Saved data entries:
+++++

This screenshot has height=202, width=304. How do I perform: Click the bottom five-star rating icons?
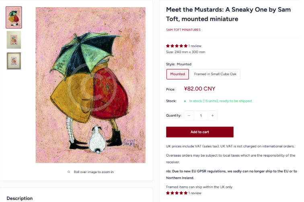click(177, 193)
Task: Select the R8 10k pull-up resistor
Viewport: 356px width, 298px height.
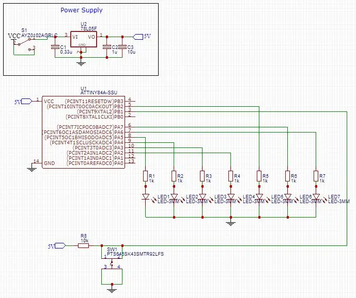Action: 84,245
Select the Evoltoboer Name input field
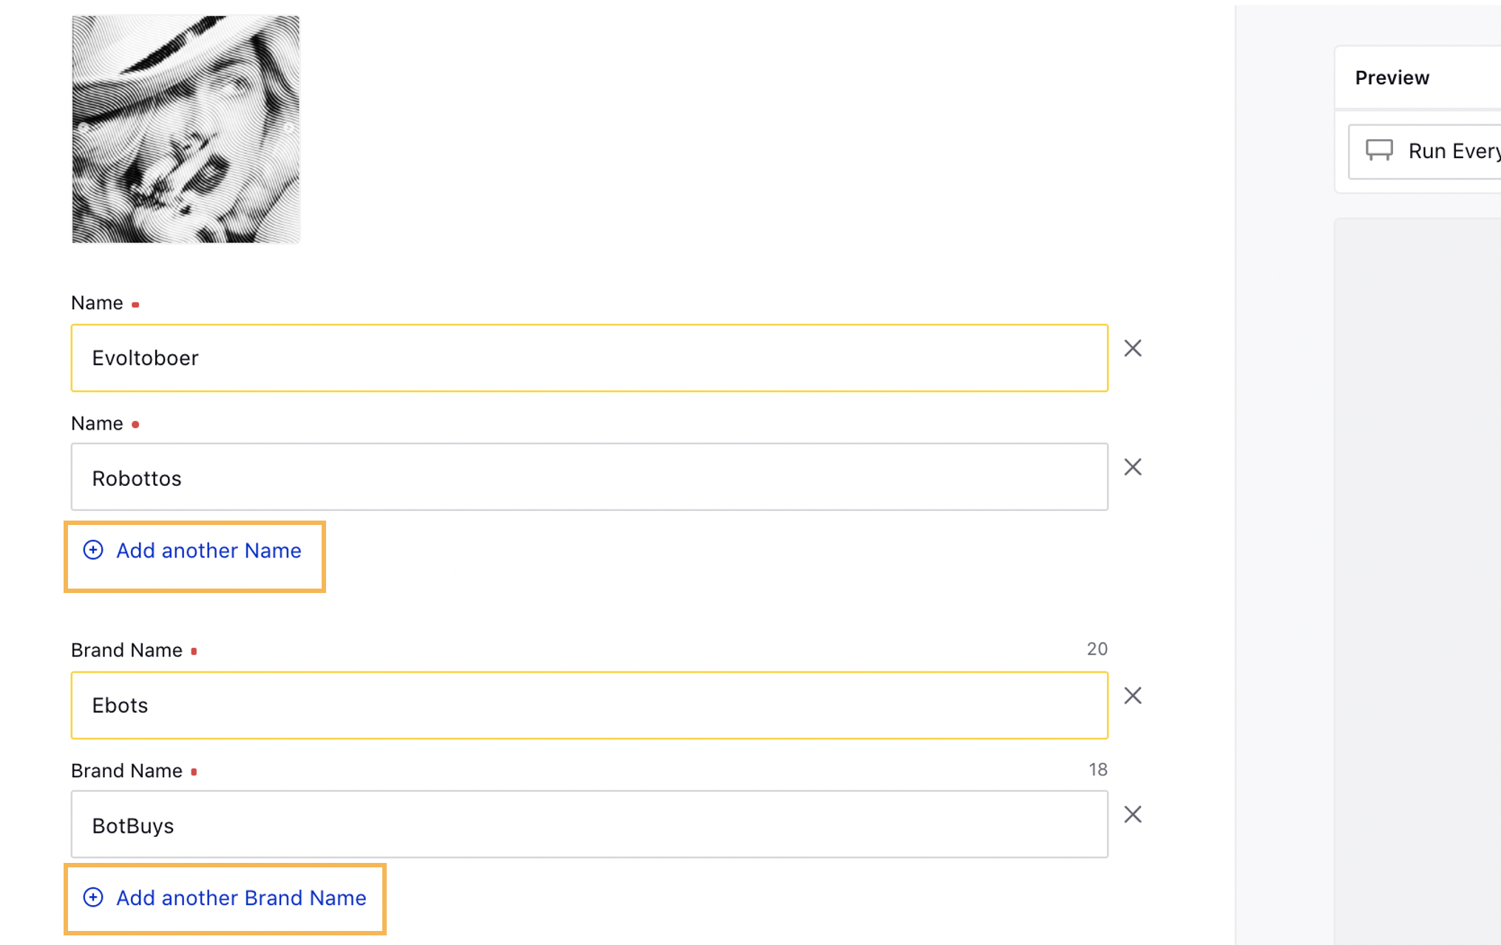This screenshot has height=945, width=1501. tap(589, 357)
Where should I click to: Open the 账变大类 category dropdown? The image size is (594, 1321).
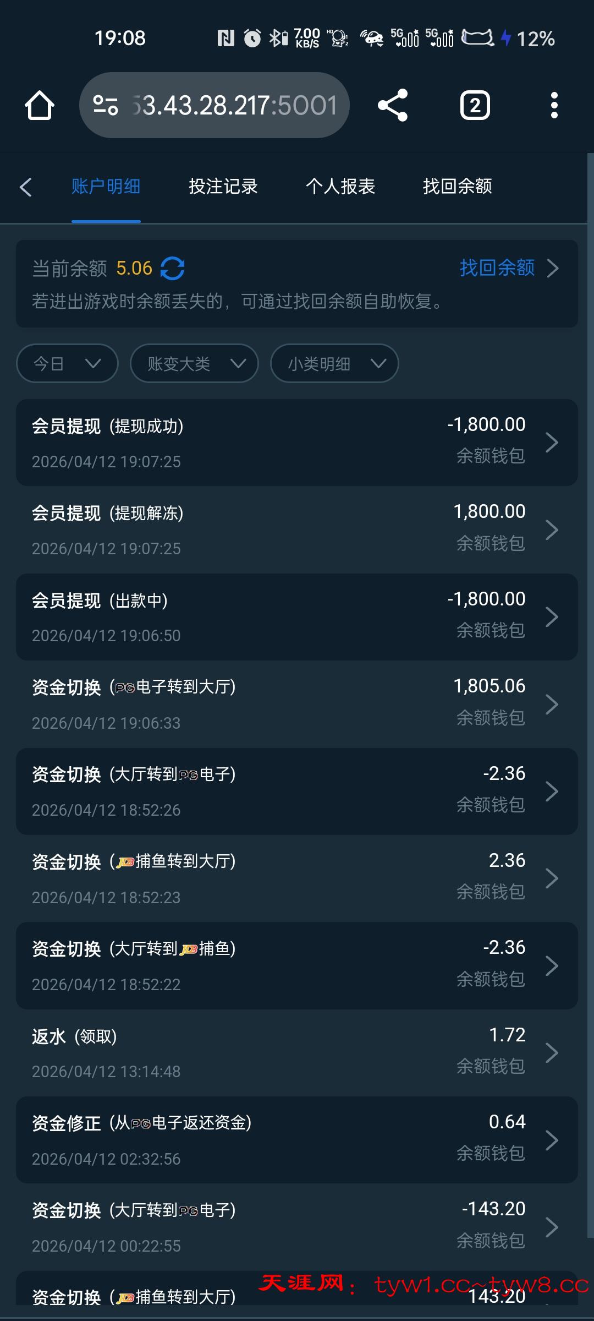194,363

+++++

Task item. Print every record above exactly, with no pictures.

Solution.
This screenshot has height=202, width=304. How do I perform: Click the bottom five-star rating icons?
click(177, 193)
Task: Select the R8 10k pull-up resistor
Viewport: 356px width, 298px height.
Action: 84,245
Select the Evoltoboer Name input field
This screenshot has height=945, width=1501. tap(589, 357)
Where should I click to: Open the 账变大类 category dropdown? The image size is (594, 1321).
194,363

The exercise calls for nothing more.